Principal Research Engineer
Research Focus: Driving Simulation, Drivability, Energy Management System, Functional Safety, and Vehicle Dynamics
Industry Focus: Automotive Electrification and Vehicle Dynamics

Lucas Bruck received his B.S. in Mechanical Engineering in 2014 from the UFSJ, Brazil. In 2018 he joined McMaster University as an MSc. student, and in 2022, he finished his Ph.D. in powertrain electrification.

Before McMaster, Lucas worked in the automotive industry with vehicle dynamics assessment of chassis systems. His work included simulated and experimental activities to ensure high standards of safety, handling, and comfort.

Lucas is currently Principal Research Engineer with the McMaster Automotive Resource Centre. His work leverages driving simulation to enhance vehicle dynamics, functional safety, and energy consumption of electrified autonomous-capable vehicles.

Full Profile

Lucas’s passion for cars and engineering began very soon because of his family’s influence. His father, an amateur kart racer, played an essential role in introducing him to the mechanical aspects of automotive design. During childhood, kart testing sessions and competitions were frequent weekend activities, such as watching races on television and building things in the yard. Through adolescence, physics and math classes were the last ingredient he needed to be sure he wanted to be an engineer. While his father taught him about vehicle design, his mother encouraged him to pursue his dreams and improve his academic knowledge. 

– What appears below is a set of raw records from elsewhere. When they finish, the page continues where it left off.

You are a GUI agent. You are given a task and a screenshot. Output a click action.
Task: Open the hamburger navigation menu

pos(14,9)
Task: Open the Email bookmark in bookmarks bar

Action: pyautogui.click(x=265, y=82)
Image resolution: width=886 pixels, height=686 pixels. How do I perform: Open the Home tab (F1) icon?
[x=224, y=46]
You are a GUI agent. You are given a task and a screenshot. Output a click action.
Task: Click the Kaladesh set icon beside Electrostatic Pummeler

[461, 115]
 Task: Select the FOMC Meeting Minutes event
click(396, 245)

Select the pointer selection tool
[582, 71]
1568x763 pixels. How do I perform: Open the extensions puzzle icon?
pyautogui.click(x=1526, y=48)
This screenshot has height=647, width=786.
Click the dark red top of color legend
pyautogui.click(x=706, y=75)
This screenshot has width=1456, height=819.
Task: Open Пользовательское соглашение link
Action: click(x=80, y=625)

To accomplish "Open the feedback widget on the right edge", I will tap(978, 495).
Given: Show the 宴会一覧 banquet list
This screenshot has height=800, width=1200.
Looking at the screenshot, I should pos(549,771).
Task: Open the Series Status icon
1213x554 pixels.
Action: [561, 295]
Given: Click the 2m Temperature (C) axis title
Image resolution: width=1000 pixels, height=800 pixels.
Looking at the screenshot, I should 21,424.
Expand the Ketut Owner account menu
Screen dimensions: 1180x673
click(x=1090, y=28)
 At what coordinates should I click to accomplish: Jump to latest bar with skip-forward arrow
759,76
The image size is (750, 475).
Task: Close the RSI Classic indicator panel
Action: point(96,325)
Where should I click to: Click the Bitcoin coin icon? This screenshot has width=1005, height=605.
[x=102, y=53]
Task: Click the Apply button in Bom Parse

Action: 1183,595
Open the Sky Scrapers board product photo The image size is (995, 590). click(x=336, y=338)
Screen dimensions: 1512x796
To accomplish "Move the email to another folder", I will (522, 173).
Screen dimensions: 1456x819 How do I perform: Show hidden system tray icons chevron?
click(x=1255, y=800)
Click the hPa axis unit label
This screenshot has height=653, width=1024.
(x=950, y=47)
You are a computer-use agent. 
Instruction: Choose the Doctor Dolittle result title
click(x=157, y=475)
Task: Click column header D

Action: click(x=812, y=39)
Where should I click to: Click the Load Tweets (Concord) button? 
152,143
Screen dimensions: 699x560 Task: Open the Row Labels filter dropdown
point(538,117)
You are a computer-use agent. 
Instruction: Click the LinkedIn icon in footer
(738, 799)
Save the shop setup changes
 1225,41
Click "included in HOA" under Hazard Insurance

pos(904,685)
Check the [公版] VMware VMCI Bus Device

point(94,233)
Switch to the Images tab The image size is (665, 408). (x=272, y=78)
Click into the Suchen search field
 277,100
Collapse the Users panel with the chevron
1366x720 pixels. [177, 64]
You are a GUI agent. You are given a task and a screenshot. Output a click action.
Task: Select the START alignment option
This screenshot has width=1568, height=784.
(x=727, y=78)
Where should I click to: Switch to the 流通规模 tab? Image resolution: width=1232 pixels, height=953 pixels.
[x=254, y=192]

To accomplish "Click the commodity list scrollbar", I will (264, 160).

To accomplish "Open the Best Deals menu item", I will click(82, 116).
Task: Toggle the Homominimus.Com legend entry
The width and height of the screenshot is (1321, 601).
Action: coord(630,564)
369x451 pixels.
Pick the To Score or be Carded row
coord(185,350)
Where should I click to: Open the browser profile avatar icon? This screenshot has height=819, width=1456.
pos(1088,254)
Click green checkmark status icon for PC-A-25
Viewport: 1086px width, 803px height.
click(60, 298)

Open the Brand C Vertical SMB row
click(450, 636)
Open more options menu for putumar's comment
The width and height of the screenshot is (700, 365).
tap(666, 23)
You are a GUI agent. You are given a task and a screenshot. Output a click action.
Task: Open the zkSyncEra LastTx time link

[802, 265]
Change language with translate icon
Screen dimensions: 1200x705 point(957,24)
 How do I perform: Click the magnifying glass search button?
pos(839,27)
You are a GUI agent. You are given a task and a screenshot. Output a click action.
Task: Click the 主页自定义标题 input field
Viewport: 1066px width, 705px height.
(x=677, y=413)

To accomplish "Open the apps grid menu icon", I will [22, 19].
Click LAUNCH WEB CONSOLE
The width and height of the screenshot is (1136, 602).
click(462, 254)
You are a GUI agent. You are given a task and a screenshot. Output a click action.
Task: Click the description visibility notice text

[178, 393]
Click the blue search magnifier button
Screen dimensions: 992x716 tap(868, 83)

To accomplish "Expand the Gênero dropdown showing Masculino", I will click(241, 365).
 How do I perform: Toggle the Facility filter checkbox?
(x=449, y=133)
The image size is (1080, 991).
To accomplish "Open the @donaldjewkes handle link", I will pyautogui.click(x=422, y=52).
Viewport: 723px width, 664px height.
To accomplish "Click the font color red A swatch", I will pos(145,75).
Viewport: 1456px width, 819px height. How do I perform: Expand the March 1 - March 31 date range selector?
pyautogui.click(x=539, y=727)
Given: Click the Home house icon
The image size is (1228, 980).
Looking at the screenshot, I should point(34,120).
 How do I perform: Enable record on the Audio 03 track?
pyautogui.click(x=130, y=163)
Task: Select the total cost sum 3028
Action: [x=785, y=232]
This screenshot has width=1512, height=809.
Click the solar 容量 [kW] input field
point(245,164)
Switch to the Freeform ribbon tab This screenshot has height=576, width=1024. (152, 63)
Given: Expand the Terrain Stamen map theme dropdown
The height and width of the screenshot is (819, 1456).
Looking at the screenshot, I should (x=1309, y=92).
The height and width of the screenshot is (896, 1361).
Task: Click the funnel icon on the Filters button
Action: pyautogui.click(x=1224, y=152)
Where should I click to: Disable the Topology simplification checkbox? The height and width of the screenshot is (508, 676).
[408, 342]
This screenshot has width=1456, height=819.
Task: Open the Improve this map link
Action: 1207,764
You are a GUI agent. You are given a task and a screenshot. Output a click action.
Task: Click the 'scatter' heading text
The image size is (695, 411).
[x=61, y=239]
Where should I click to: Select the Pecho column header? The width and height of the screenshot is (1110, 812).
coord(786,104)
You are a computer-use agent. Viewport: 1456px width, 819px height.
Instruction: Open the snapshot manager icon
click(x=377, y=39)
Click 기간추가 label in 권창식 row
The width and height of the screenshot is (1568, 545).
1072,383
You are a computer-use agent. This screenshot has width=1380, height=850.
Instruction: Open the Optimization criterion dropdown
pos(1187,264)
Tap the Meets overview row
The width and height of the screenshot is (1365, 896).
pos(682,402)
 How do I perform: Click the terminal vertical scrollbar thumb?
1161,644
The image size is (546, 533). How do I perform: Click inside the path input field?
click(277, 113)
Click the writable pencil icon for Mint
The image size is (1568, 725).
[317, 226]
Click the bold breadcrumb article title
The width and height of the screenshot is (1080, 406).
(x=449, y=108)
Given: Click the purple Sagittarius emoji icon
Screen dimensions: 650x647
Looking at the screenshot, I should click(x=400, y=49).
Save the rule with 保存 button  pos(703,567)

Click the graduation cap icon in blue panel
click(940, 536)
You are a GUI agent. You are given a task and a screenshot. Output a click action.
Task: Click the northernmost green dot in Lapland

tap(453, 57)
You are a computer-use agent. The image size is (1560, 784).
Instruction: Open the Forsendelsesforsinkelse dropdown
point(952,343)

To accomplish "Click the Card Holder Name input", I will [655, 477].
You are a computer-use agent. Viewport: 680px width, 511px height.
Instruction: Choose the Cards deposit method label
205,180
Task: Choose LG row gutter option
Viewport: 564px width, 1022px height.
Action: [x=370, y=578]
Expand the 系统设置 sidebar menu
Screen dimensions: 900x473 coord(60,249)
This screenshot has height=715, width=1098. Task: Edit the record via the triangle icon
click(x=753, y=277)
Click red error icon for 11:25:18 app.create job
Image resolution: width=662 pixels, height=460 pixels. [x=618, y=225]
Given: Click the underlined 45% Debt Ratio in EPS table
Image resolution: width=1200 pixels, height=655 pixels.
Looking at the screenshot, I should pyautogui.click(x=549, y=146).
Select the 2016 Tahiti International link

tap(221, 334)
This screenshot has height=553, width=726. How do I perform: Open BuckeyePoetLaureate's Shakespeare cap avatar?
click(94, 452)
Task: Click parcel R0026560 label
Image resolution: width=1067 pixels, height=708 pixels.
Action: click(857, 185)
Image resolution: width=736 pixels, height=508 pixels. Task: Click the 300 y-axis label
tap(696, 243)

During his undergrad studies (2009 to 2014) in Brazil, he was part of the University’s Baja racing team. With his help, virtual simulation was introduced into the design of their prototype, which enhanced robustness and performance. With effort and dedication, they were the best rookie team in the 2010 national competition, and the team remains one of the best 10 Baja teams in Brazil. 

After his undergrad studies, he joined the automotive industry. His role was to develop better solutions for suspension and steering systems in a virtual environment. After that, he worked with experimental testing and validation of active chassis systems. His main activity was calibrating electronic stability control (ESC) functions in different conditions, ensuring functional safety, handling and ride comfort. Aligning the knowledge gathered from virtual analysis and experimental testing, Lucas has also helped develop motion cueing algorithms for dynamic driving simulators. 

In 2018, Lucas joined McMaster as an MSc. student and, in 2022, finished his Ph.D. Over those years, he has been part of industry-sponsored projects such as the LEAP Project Laboratory in collaboration with Stellantis and the Mobility Cube with Cubic Transportation.  

Lucas is currently Principal Research Engineer with the McMaster Automotive Resource Centre. His work leverages driving simulation to enhance vehicle dynamics, functional safety, and energy consumption of electrified autonomous-capable vehicles.